The May 23 decision found the courts have “no jurisdiction to review matters that fall within parliamentary privilege, including review under the Charter of Rights and Freedoms.”

“The law is well-settled,” the decision says.

“As a matter of the constitutional separation of powers, those matters are within the exclusive purview of the Legislative Assembly.”

Jama was censured by the Doug Ford government in October over social media comments about the Israel-Gaza war.
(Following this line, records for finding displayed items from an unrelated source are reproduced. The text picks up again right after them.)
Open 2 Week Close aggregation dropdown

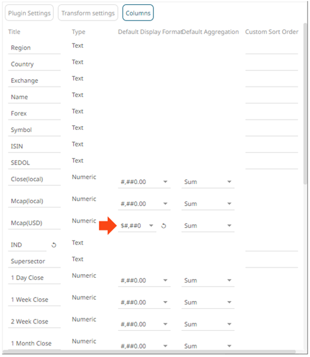[x=208, y=324]
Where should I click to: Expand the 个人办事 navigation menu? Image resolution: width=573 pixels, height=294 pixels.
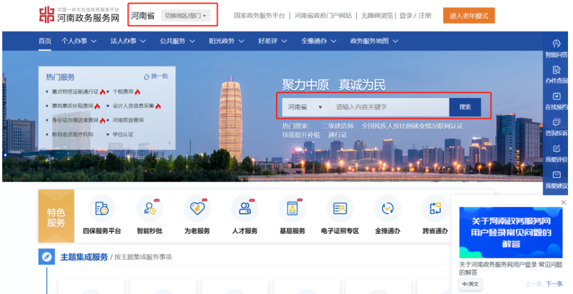(79, 41)
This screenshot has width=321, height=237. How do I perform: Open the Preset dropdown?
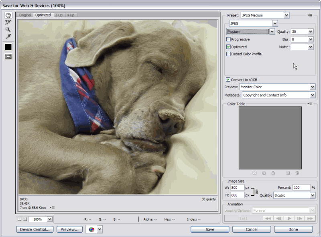(286, 15)
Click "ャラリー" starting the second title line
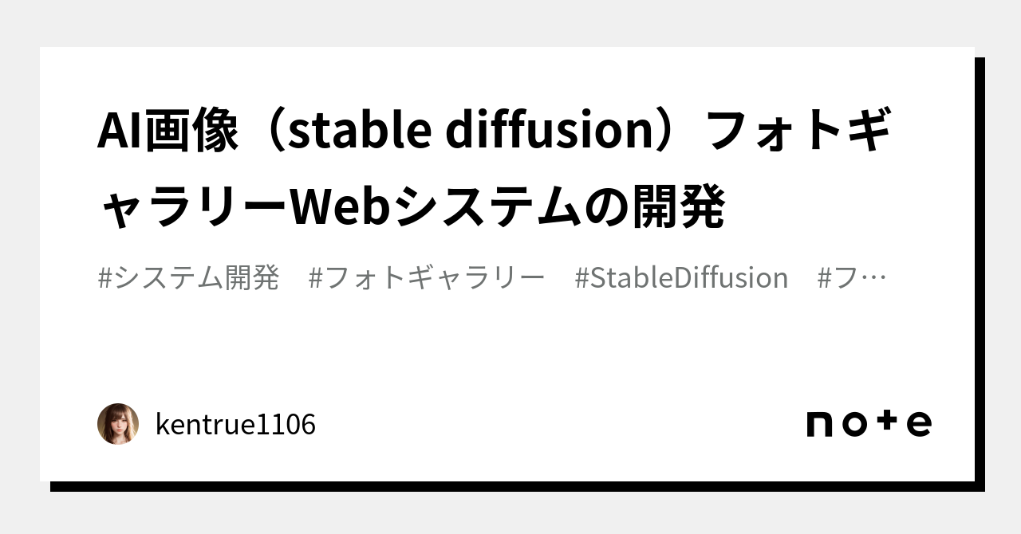Image resolution: width=1021 pixels, height=534 pixels. pyautogui.click(x=191, y=209)
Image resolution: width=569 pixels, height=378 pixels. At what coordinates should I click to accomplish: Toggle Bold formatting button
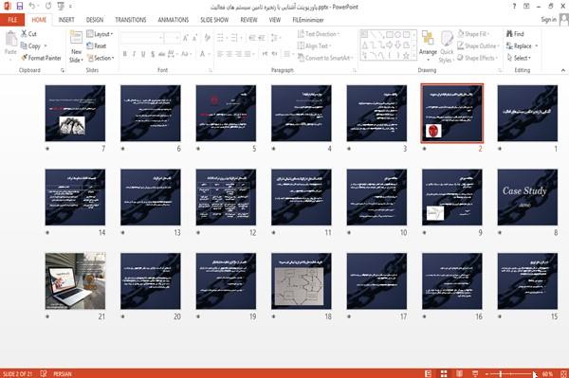tap(125, 54)
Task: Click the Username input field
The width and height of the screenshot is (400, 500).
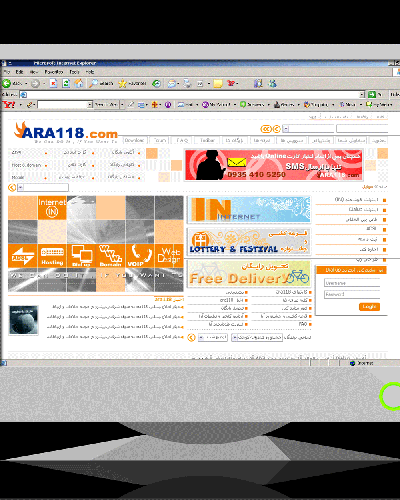Action: 352,283
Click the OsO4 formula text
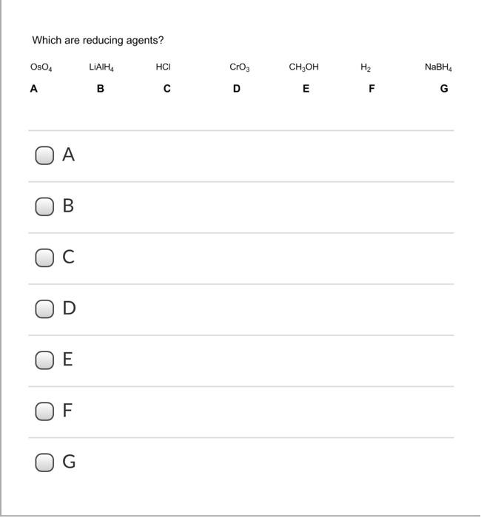The width and height of the screenshot is (481, 518). (41, 67)
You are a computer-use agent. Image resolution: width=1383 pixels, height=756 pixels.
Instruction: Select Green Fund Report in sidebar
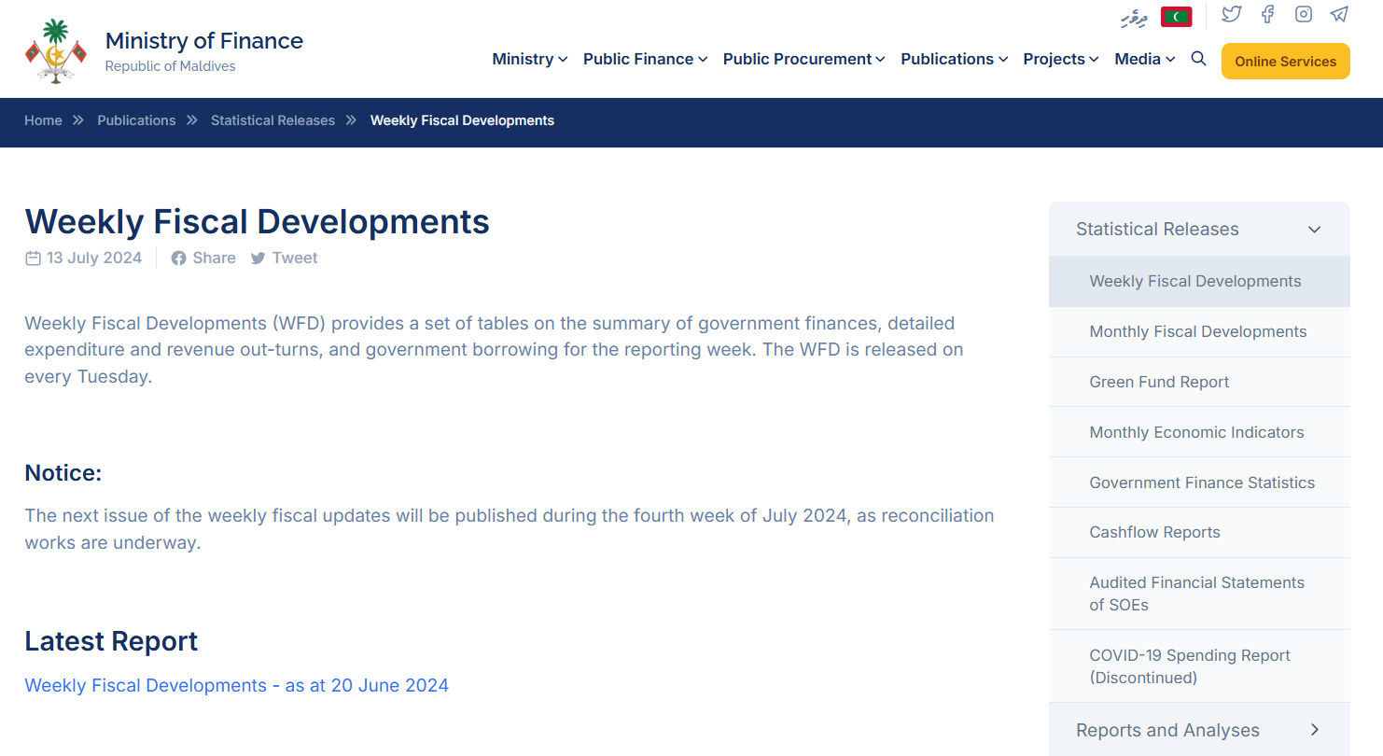click(x=1159, y=382)
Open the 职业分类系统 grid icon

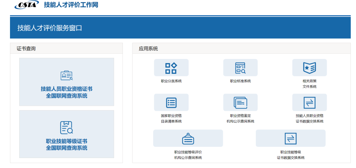[171, 67]
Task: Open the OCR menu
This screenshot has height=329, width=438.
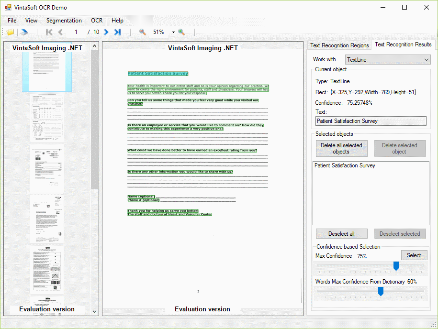Action: [97, 21]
While a censure is typically a formal statement of disapproval, the government motion attached a condition that prevents the Speaker from recognizing her in the House until a formal apology is made.

Experts have called the motion “very rare,” as it prevents Jama from speaking publicly in the legislature on behalf of her constituents.

In a statement issued Tuesday, the Hamilton-Centre MPP reiterated that she will not apologize for her comments, in which expressed support for the Palestinian people and called for an end to the “occupation of Palestinian land.”

“With this disappointing decision the court is essentially stating that the Ontario Legislature can, with impunity, censor an elected opposition member with whom it disagrees,” Jama wrote.

“As I consider whether I have the energy and resources to appeal this decision, I continue to ask my fellow MPPs to do the right thing and vote to end my censure, if not because they have come to agree with my statements, then at least because they recognize that in a democratic country, I must have the right to make them.”

The Ontario Superior Court decision to dismiss the case focused solely on whether a judicial review is within its purview.

Government House Leader Paul Calandra said he is happy with the court’s decision, and that the government has “vigorously defended the important role of Parliament in our system of democracy.”

“This is the second time in recent years the courts have unequivocally upheld the supremacy of Parliament and I am very pleased with the outcome.”